练习目标: 从下面的记录里挑出所有含有“icon”这个词的行，一行不改地抄下来。

所给记录:

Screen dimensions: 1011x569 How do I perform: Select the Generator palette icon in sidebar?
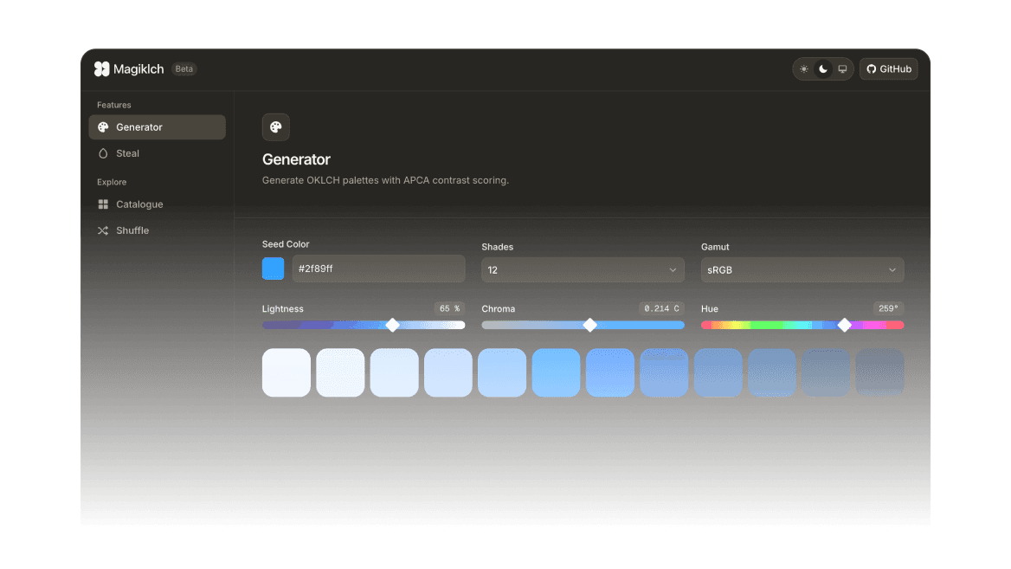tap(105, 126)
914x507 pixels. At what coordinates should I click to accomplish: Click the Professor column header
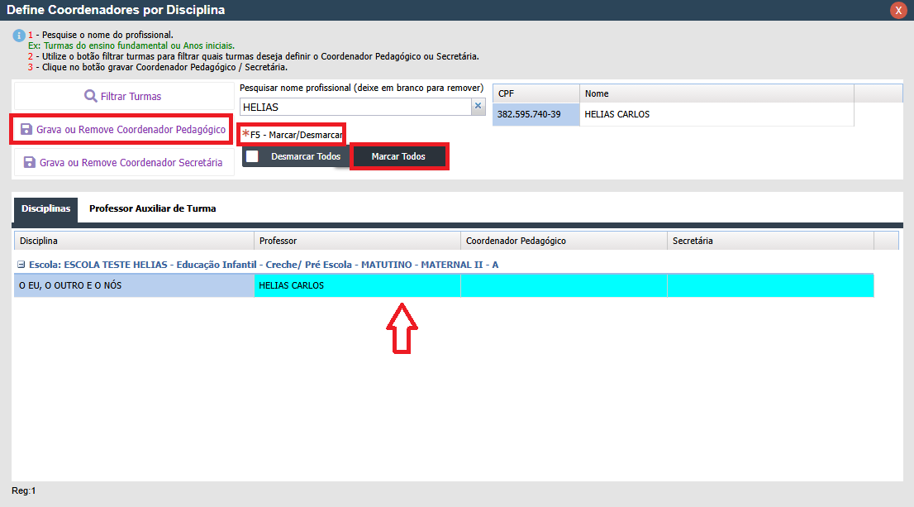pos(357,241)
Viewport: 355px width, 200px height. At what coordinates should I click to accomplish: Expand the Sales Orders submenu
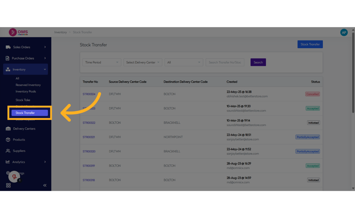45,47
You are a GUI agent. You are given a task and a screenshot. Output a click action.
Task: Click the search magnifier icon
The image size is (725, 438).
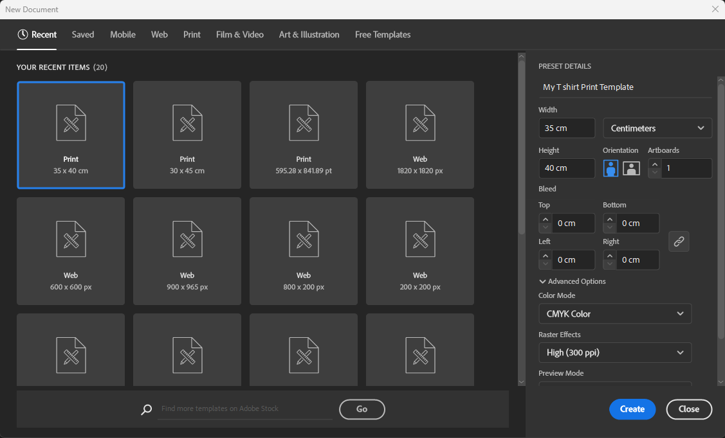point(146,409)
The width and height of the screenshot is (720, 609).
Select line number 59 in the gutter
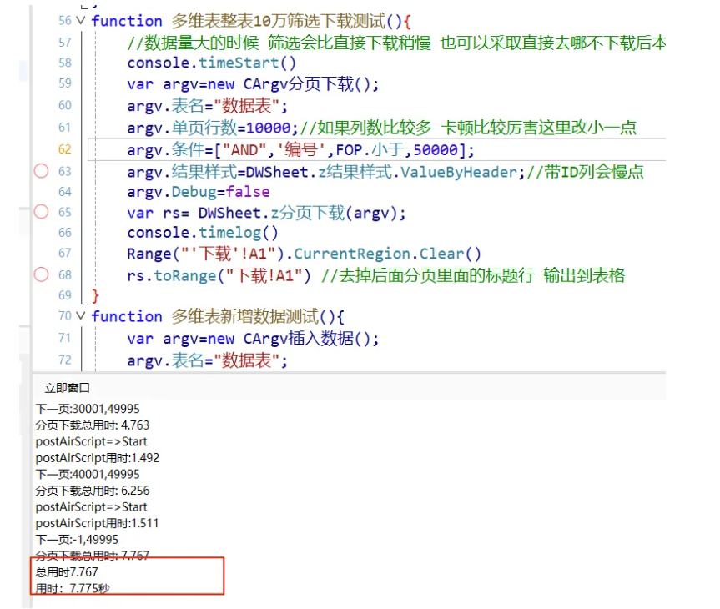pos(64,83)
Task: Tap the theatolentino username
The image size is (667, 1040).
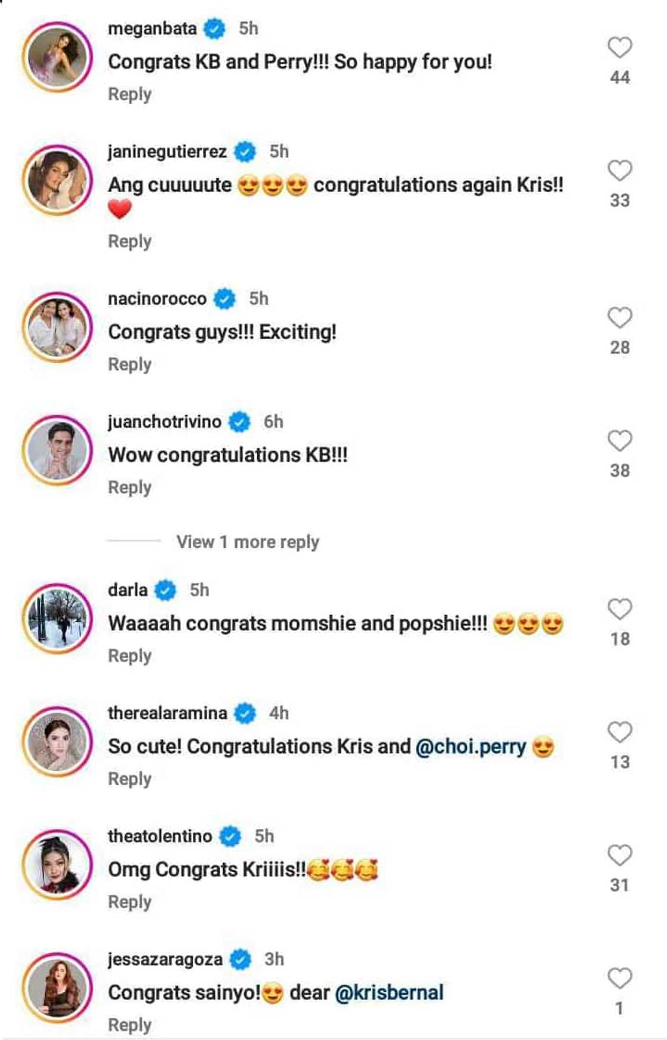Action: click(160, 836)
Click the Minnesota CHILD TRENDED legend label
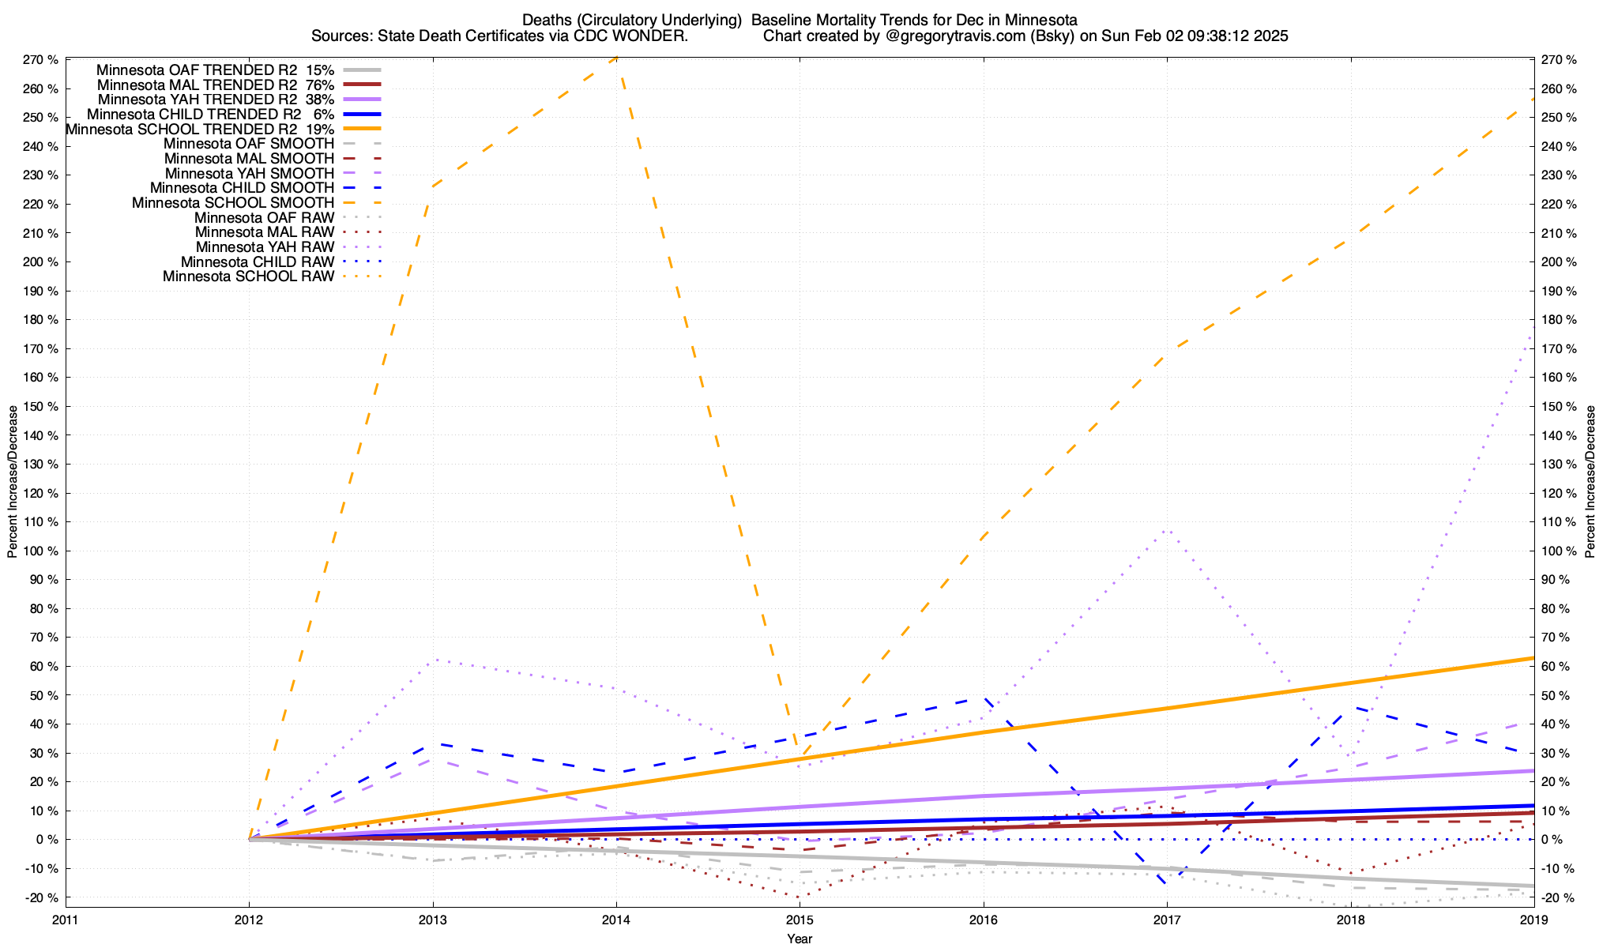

任务答案:
Screen dimensions: 1011x569 How do I perform: Select the Generator palette icon in sidebar?
Task: Click the search magnifier icon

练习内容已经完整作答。